The Department of the Interior’s list of National Park Service infrastructure projects includes $18.2 million for Lake Mead National Recreation Area to install a solar system at a warehouse complex, replace roofs, and repair roads with a special emphasis on rehabilitating nine miles of Northshore Road. Great Basin National Park will receive $85,000 to repair the park’s Timber Creek and Wheeler Peak Trails.
Stimulus funding provided through the American Recovery and Reinvestment Act has also funded similar solar projects, road maintenance and trail repairs in nearby Zion National Park in Utah and Death Valley National Park in California. In Mojave National Preserve, less than an hour from Las Vegas, funding was granted to temporarily close abandoned mines.

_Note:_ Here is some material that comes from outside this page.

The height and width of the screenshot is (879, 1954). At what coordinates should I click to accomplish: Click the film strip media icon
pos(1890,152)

“Funding for Nevada’s national parks is long overdue,” said Lynn Davis, program manager of the National Parks Conservation Association’s Nevada field office. “It’s exciting that this funding can serve dual purposes in both employing Nevadans and restoring our local parks.”
In December, the National Parks Conservation Association published Working Assets: Reinvesting in National Parks to Create Jobs and Protect America’s Heritage, a report which called on Congress and the Administration to include national parks in economic recovery legislation and offered examples of ready-to-go, job-creating infrastructure projects in national parks nationwide.

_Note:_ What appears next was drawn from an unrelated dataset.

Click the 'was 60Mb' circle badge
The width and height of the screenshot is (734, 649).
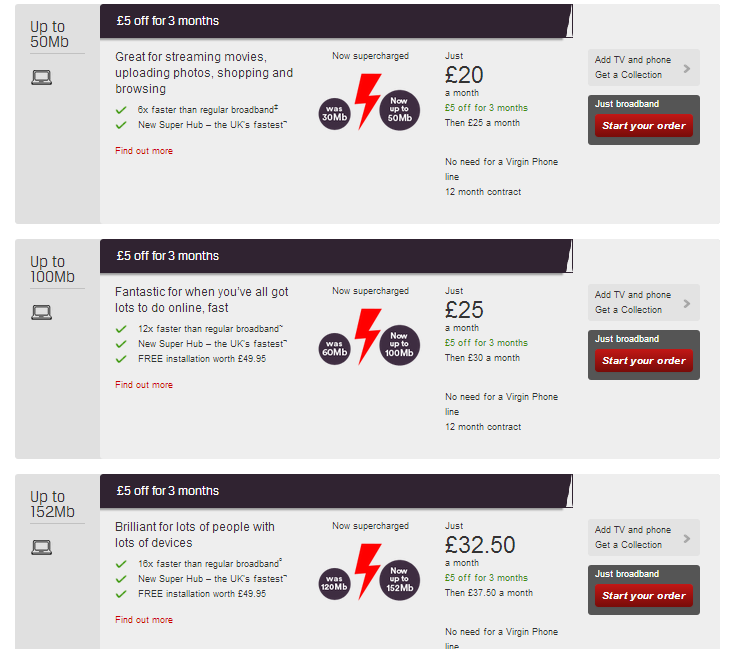(334, 346)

The final bill passed by Congress in February included a measured investment of $900 million which will help reduce the Park Service’s massive, $9-billion backlog of critical maintenance and preservation projects, and address other park infrastructure needs.

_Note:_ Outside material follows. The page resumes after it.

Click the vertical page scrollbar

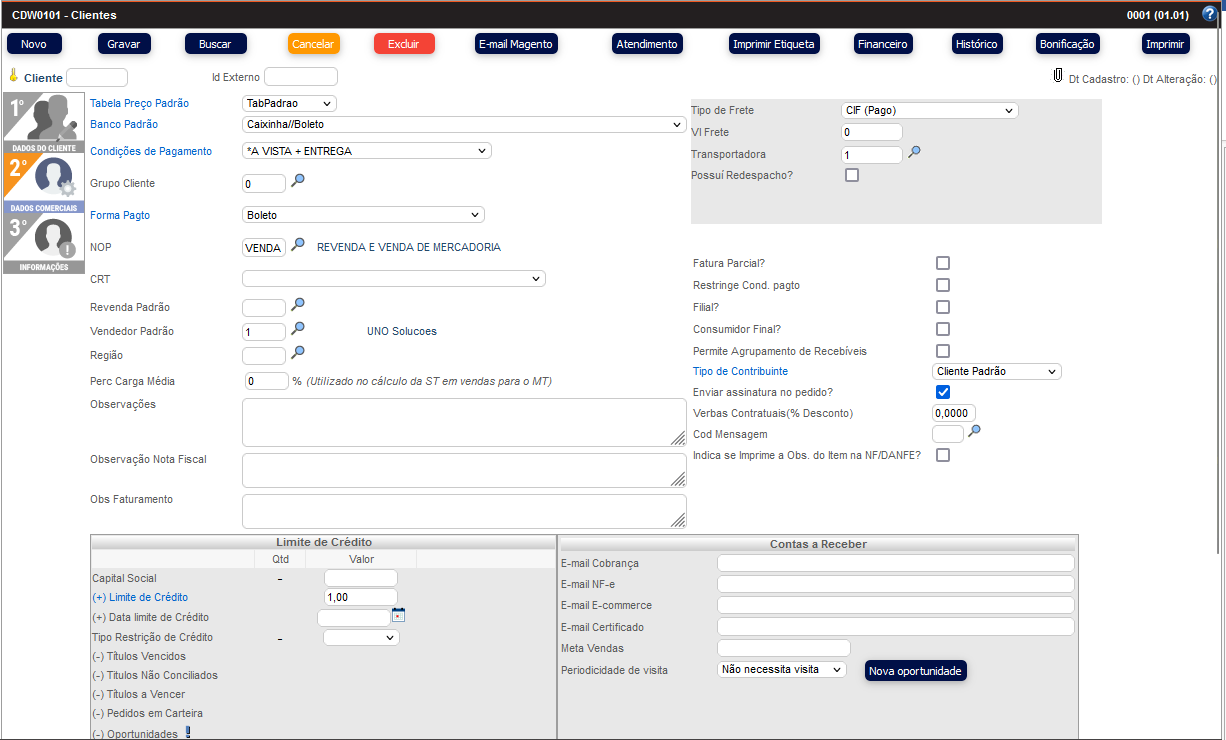(1219, 300)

Congress directed approximately $750 million toward national park infrastructure projects through the Department of the Interior; approximately $170 million is provided for national park road repair needs through the Department of Transportation.
An economic study commissioned by NPCA found that every federal dollar invested in national parks generates at least four dollars economic value to the public.
The National Parks Conservation Association is a nonprofit organization working with its more than 340,000 members to protect the park system and preserve our nation’s natural, historical, and cultural heritage for generations to come. Within the past year, NPCA opened a new field office in Nevada to protect the interests of Lake Mead and Great Basin within Nevada, along with nearby national parks in California and Utah.